### Directive
Substitute "video clip" for "video preview" in the rows below, starting at the line that has "At what coordinates" and stopping after the line that has "pyautogui.click(x=47, y=180)", and give back only those lines with nothing else changed. Leave the pictures out of your answer.
---
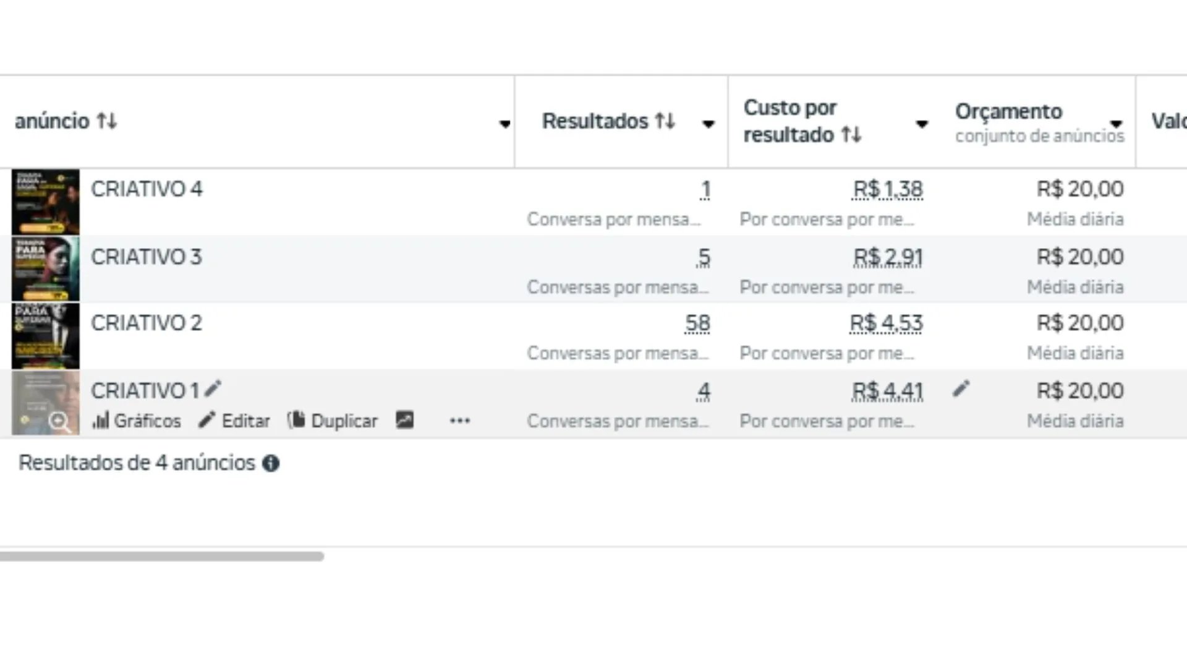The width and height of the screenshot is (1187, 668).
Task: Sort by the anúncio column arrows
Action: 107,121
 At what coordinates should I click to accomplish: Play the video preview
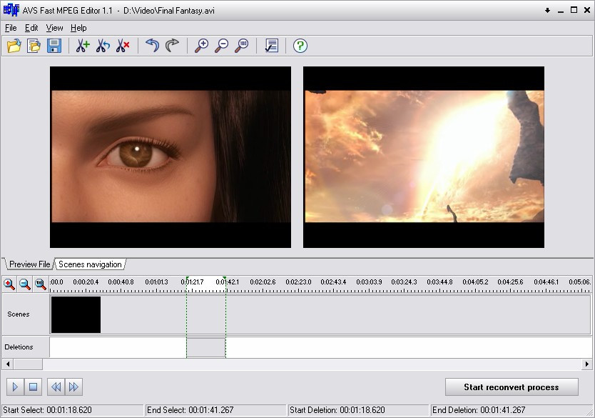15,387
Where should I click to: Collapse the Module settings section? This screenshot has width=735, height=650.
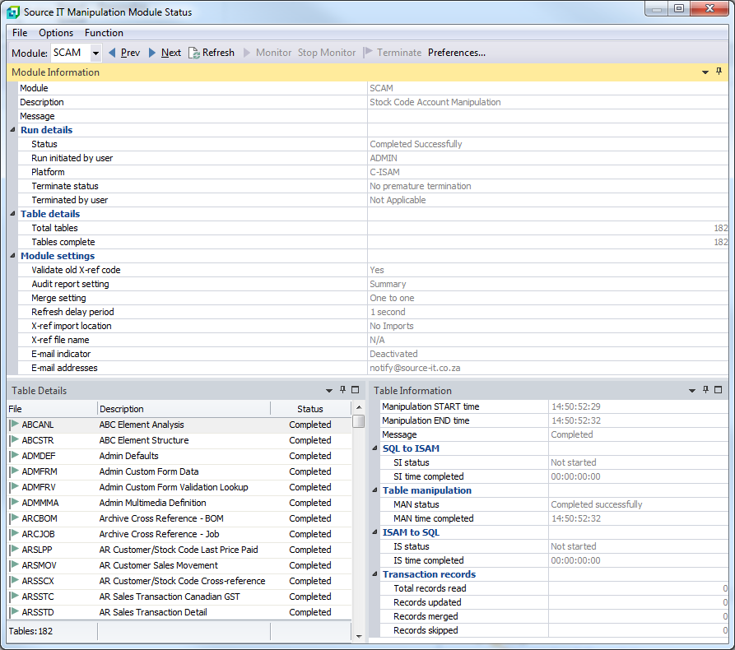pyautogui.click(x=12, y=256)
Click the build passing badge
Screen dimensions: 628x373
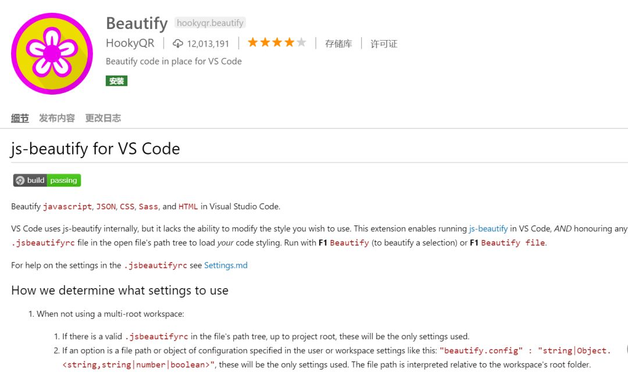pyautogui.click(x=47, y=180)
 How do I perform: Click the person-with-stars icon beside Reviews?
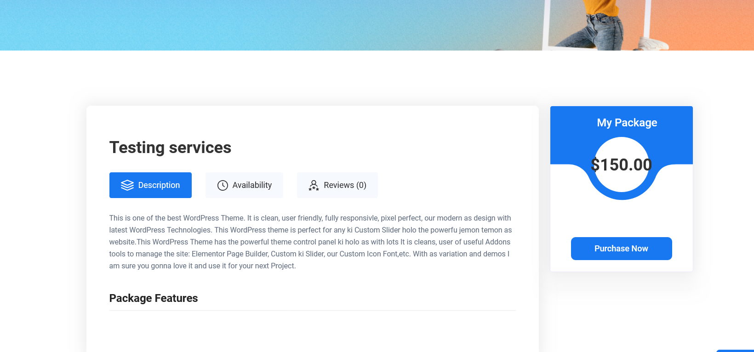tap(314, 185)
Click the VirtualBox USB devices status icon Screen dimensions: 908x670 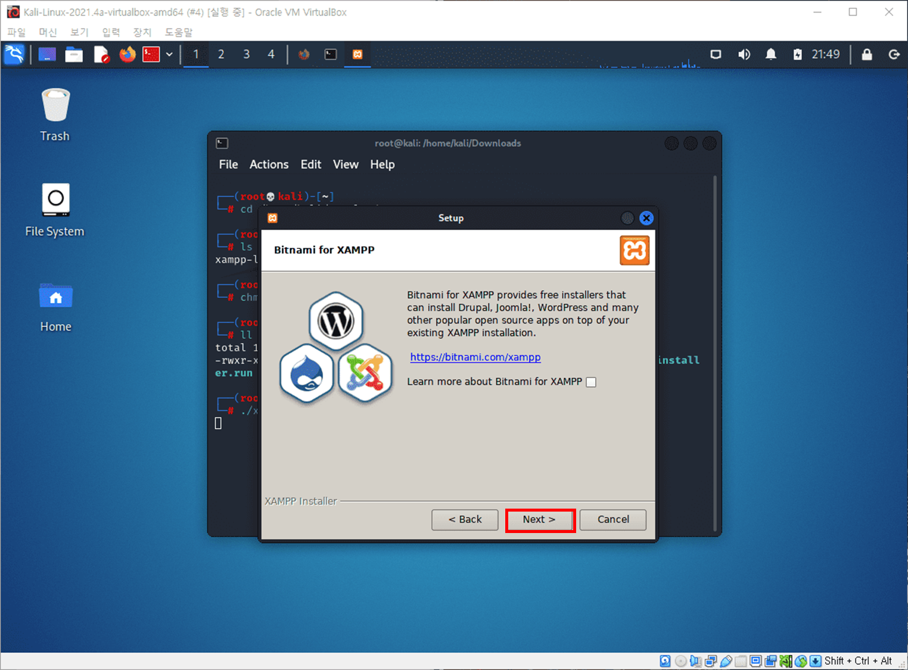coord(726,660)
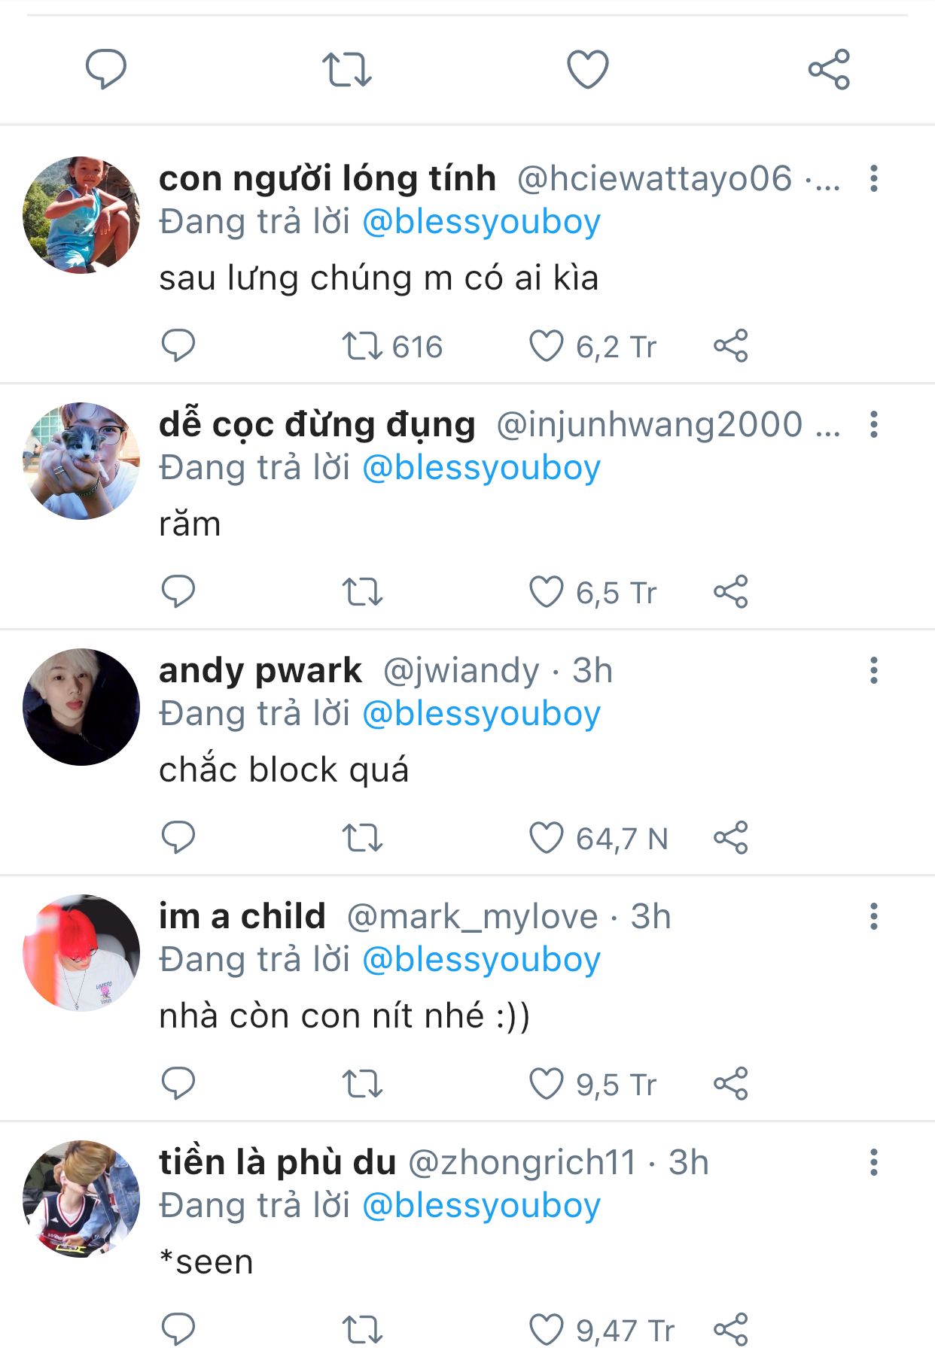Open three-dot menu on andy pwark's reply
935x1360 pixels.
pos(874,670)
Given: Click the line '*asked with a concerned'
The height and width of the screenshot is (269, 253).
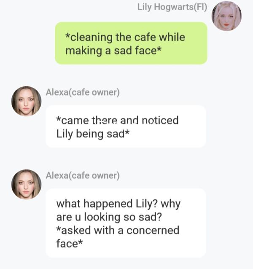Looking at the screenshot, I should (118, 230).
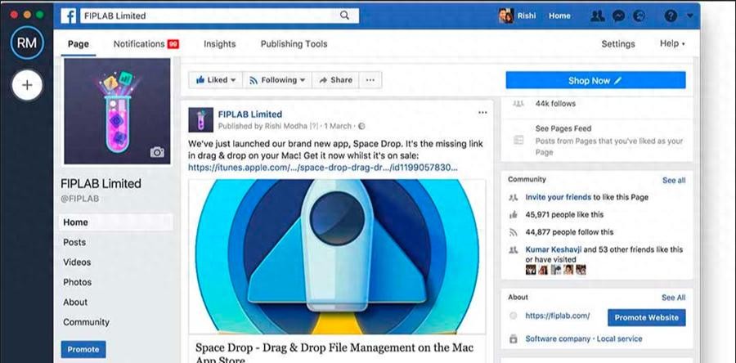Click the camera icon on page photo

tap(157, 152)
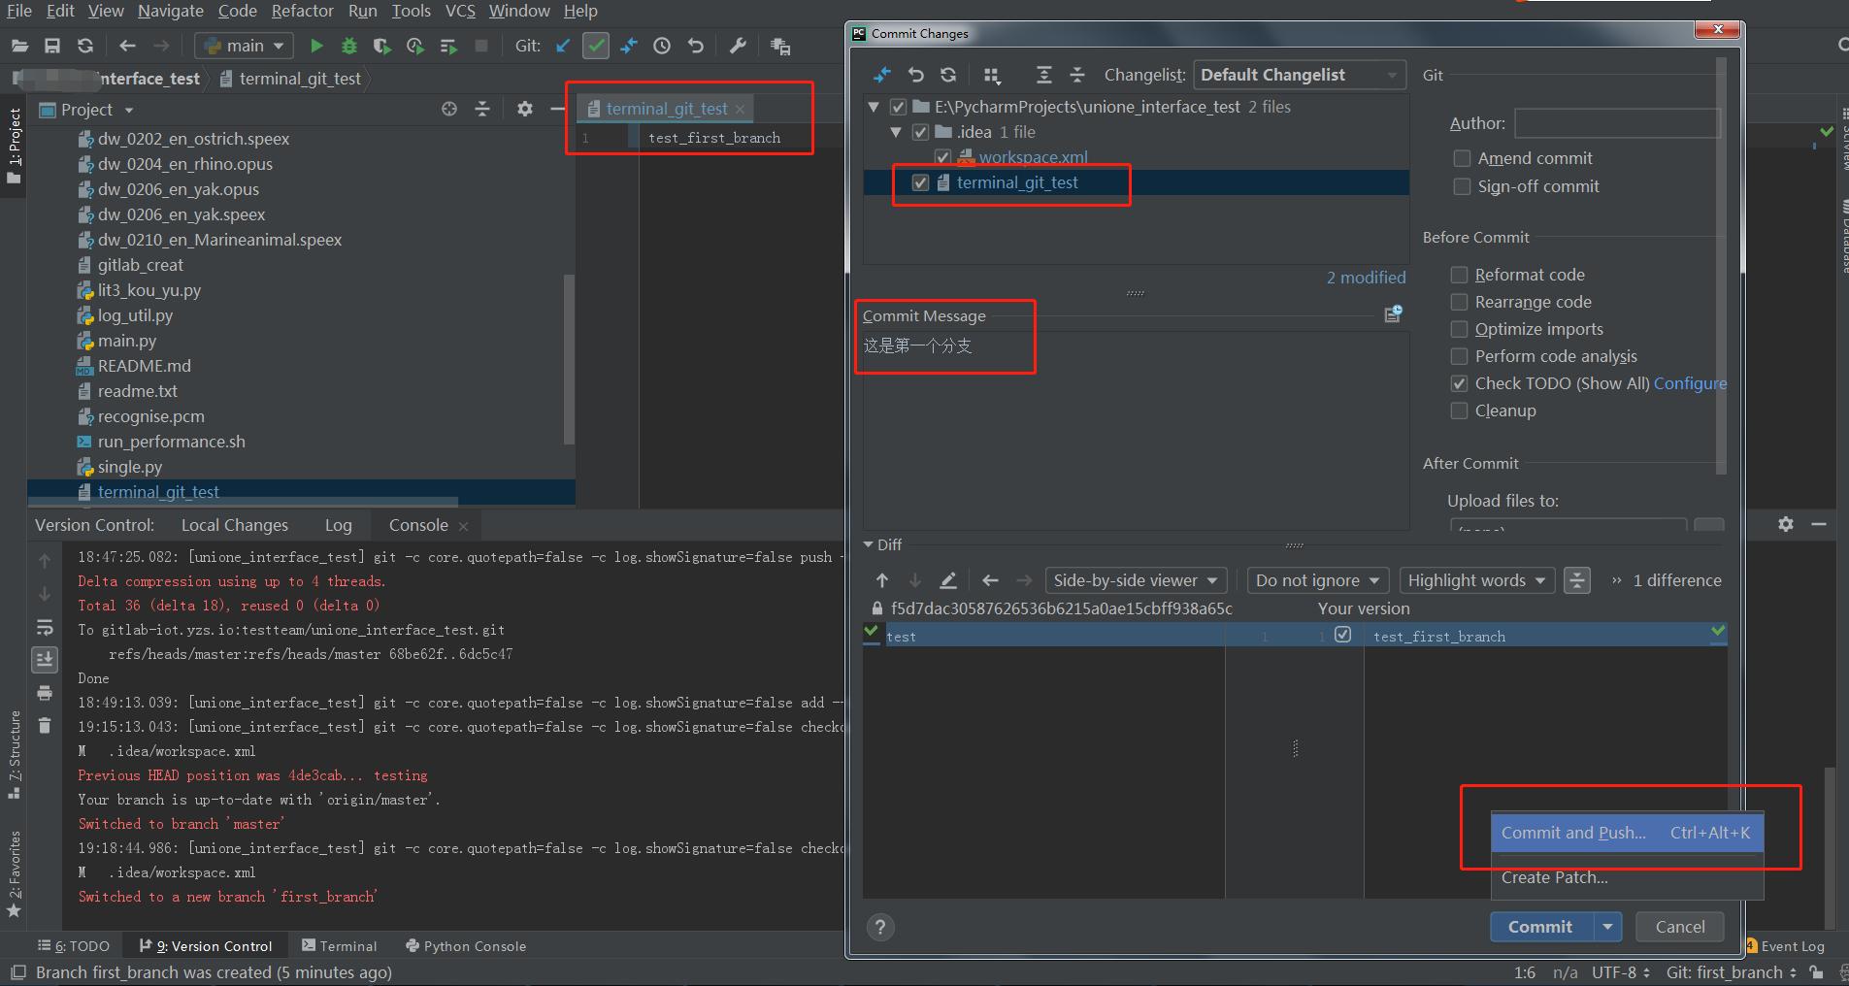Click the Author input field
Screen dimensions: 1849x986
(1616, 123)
---
### Result of this task
 At what coordinates should I click to accomplish: Play the video clip
15,387
Where should I click to: Collapse the Module settings section? This screenshot has width=735, height=650.
pyautogui.click(x=12, y=256)
Click the build passing badge
Screen dimensions: 628x373
pyautogui.click(x=47, y=180)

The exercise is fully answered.